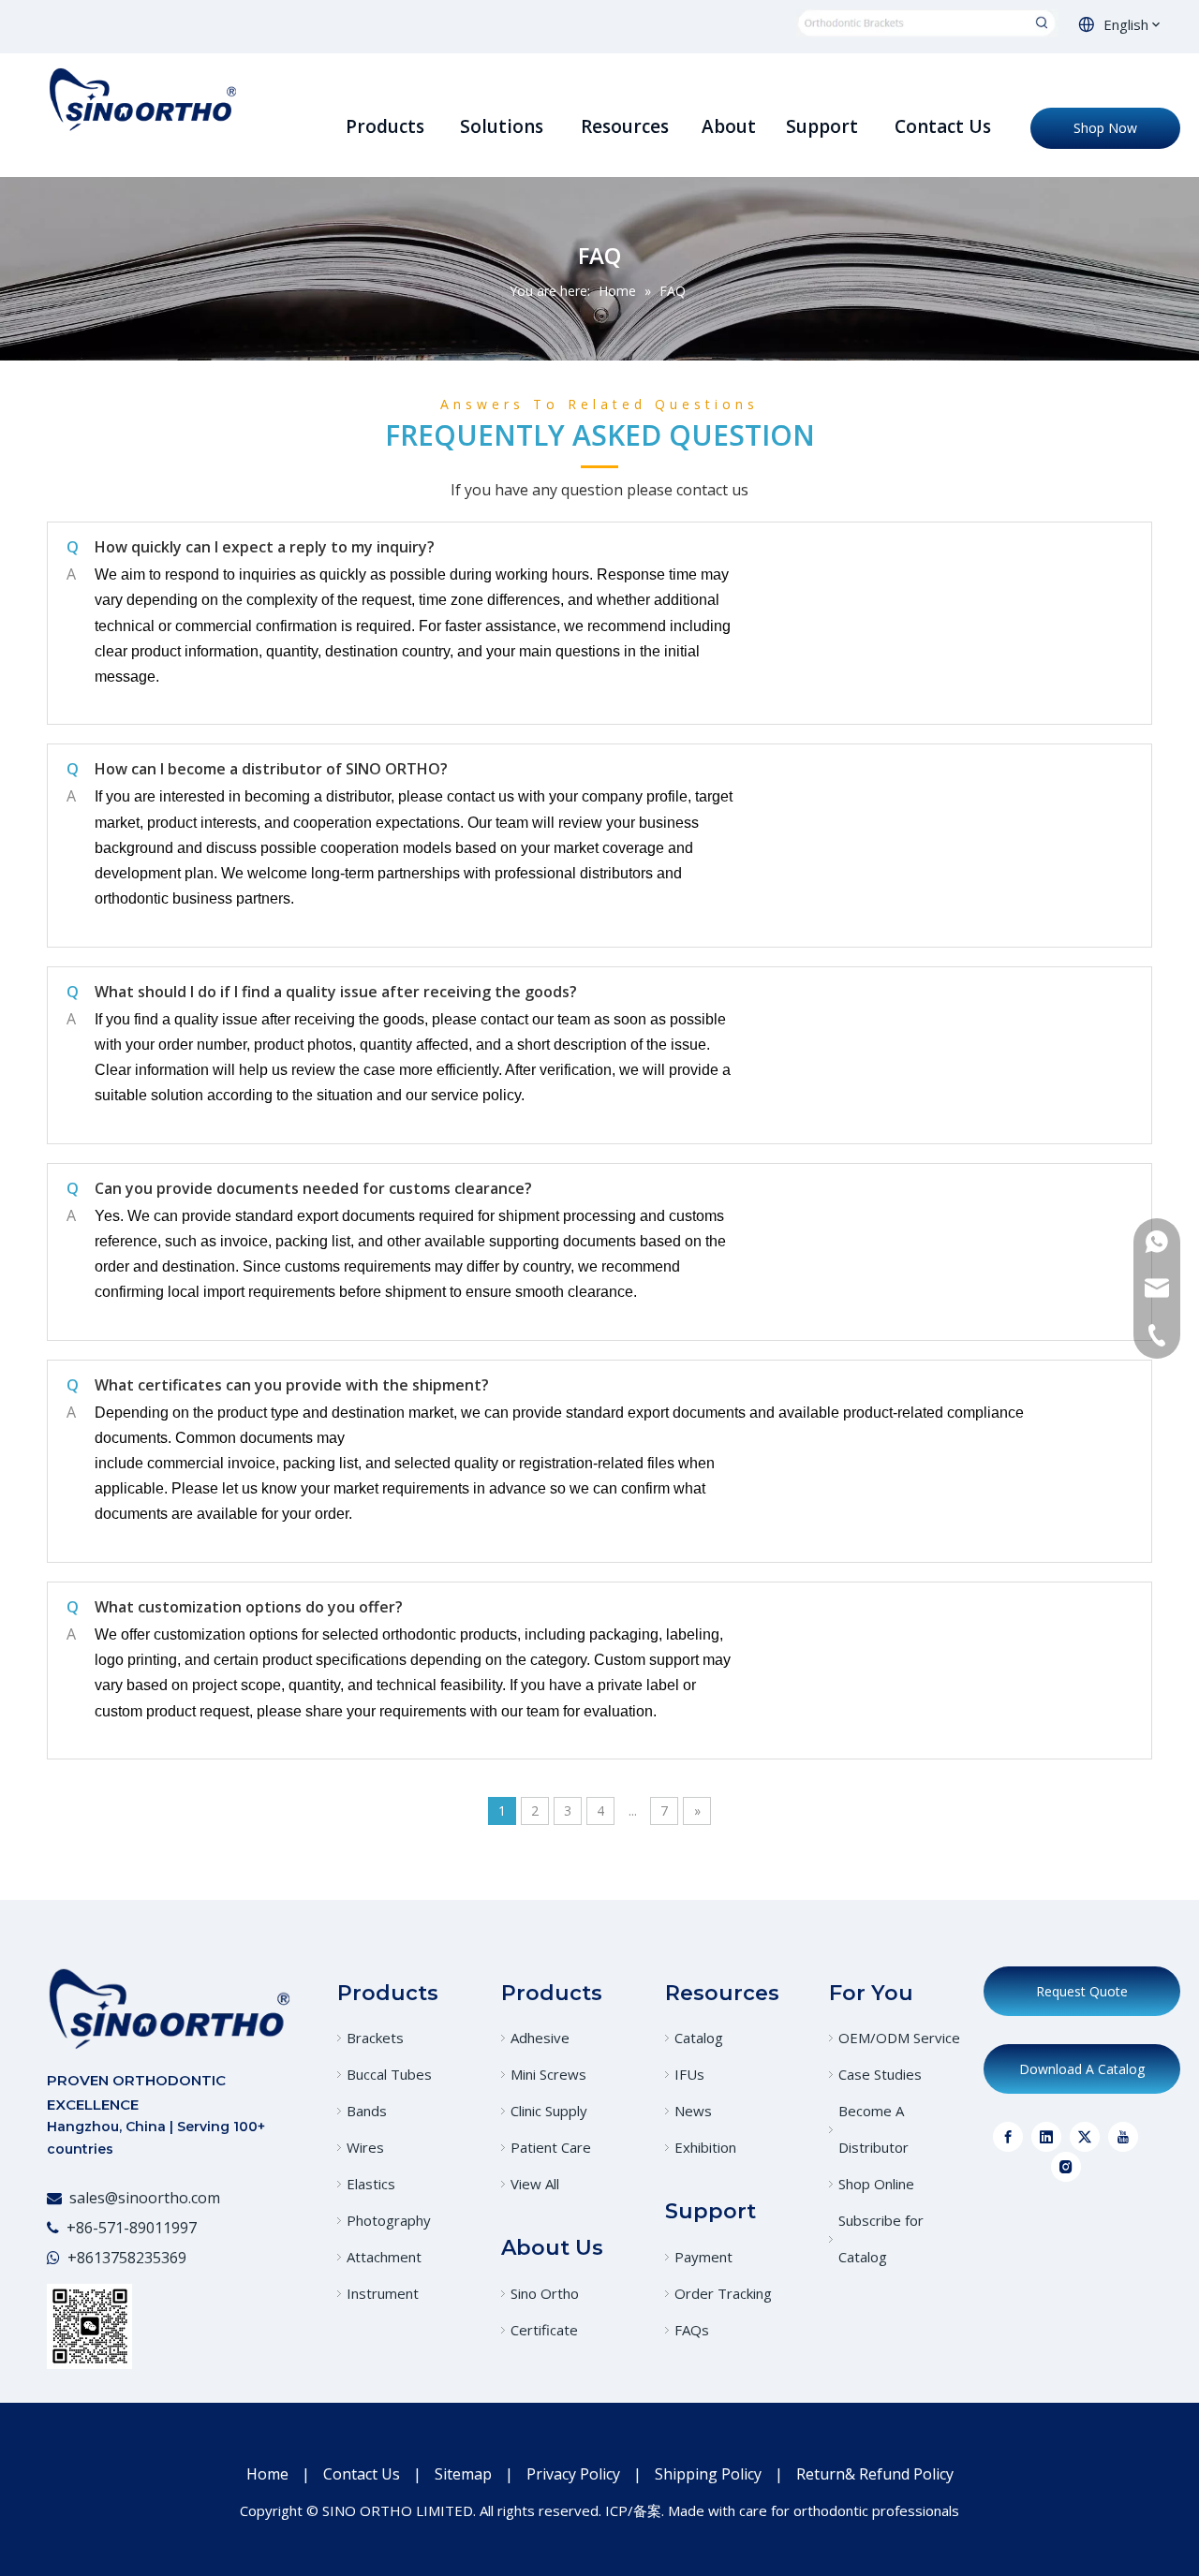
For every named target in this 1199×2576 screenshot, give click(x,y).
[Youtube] (1123, 2137)
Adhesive (540, 2037)
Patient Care (551, 2147)
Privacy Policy (573, 2474)
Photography (389, 2220)
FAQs (691, 2329)
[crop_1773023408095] (168, 2008)
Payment (703, 2256)
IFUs (689, 2074)
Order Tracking (723, 2293)
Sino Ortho (545, 2293)
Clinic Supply (549, 2110)
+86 (80, 2257)
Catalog (698, 2037)
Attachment (384, 2256)
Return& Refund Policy (875, 2474)
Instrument (383, 2293)
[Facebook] (1008, 2137)
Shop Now (1105, 128)
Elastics (371, 2183)
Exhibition (705, 2147)
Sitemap (463, 2474)
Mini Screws (548, 2074)
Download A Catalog (1082, 2069)
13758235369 (140, 2257)
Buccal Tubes (389, 2074)
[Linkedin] (1046, 2137)
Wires (365, 2147)
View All (535, 2183)
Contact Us (361, 2474)
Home (267, 2474)
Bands (367, 2110)
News (693, 2110)
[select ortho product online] (927, 23)
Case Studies (880, 2074)
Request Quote (1082, 1991)
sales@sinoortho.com (144, 2197)
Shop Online (876, 2183)
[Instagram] (1066, 2167)
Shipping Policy (708, 2474)
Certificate (544, 2329)
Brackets (375, 2037)
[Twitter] (1085, 2137)
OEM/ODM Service (899, 2037)
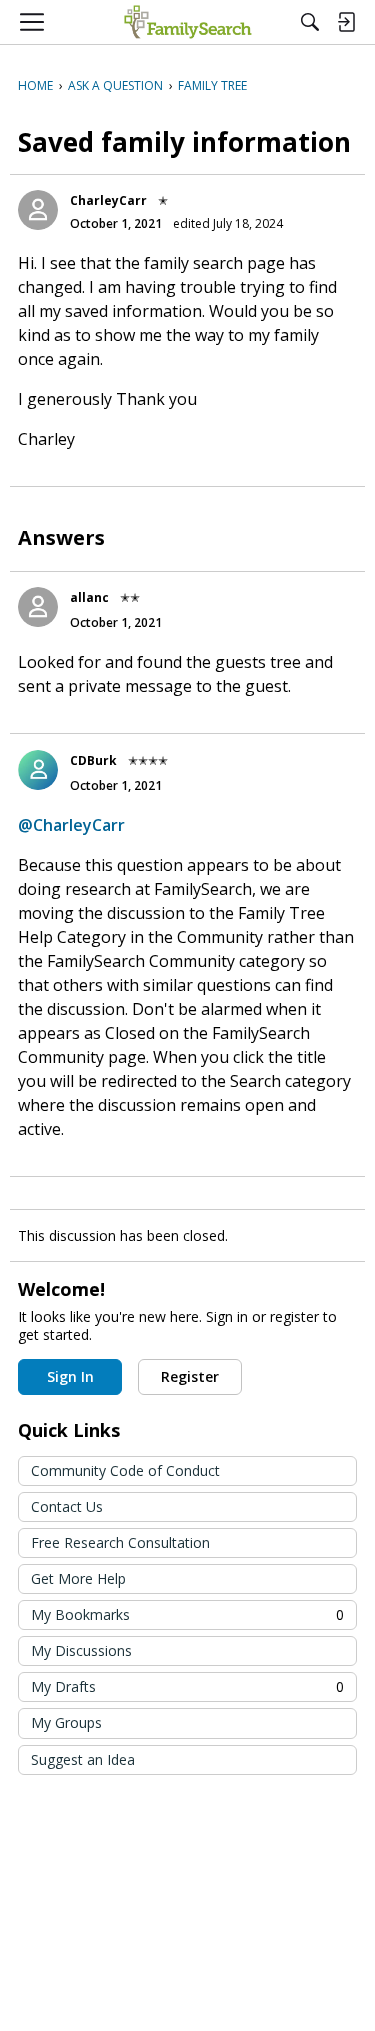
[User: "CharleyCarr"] (38, 210)
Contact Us (67, 1506)
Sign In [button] (70, 1376)
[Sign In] (346, 22)
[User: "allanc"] (38, 607)
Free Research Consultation (120, 1542)
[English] (187, 22)
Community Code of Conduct (125, 1470)
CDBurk (93, 760)
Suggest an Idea (83, 1759)
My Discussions (81, 1650)
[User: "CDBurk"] (38, 770)
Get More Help (78, 1578)
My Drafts (187, 1686)
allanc (89, 597)
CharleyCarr (108, 200)
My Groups (66, 1722)
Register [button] (190, 1376)
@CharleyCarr (71, 825)
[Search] (310, 22)
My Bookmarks (187, 1614)
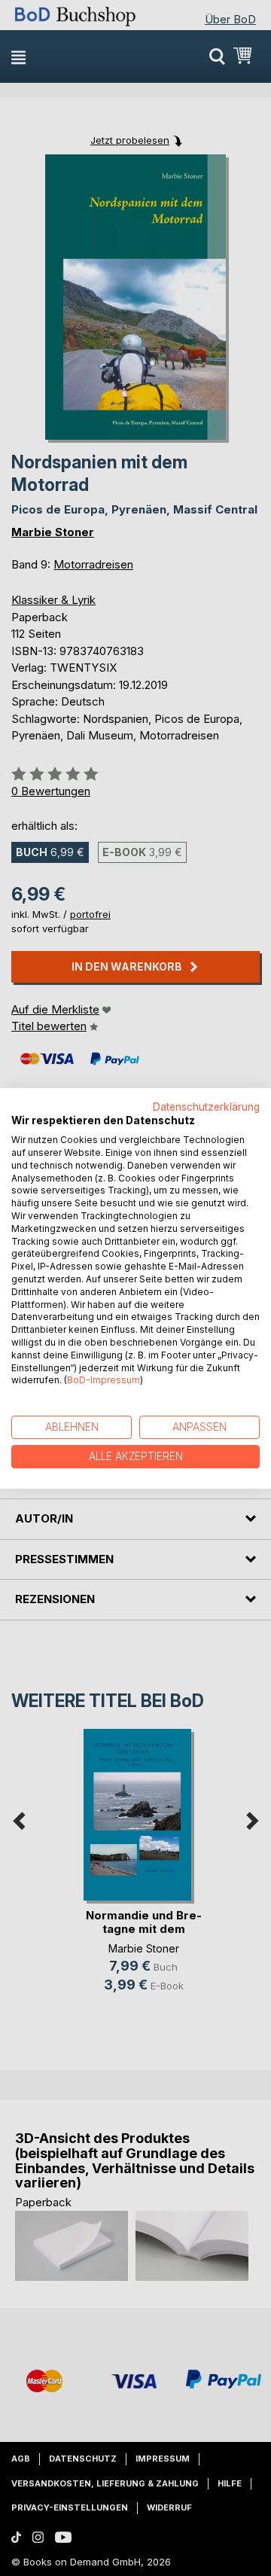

--

● The problem: Whenever a line in the entries holds the word "Policy", copy that line.

● Result for this task:
Privacy Policy (573, 2474)
Return& Refund Policy (875, 2474)
Shipping Policy (708, 2474)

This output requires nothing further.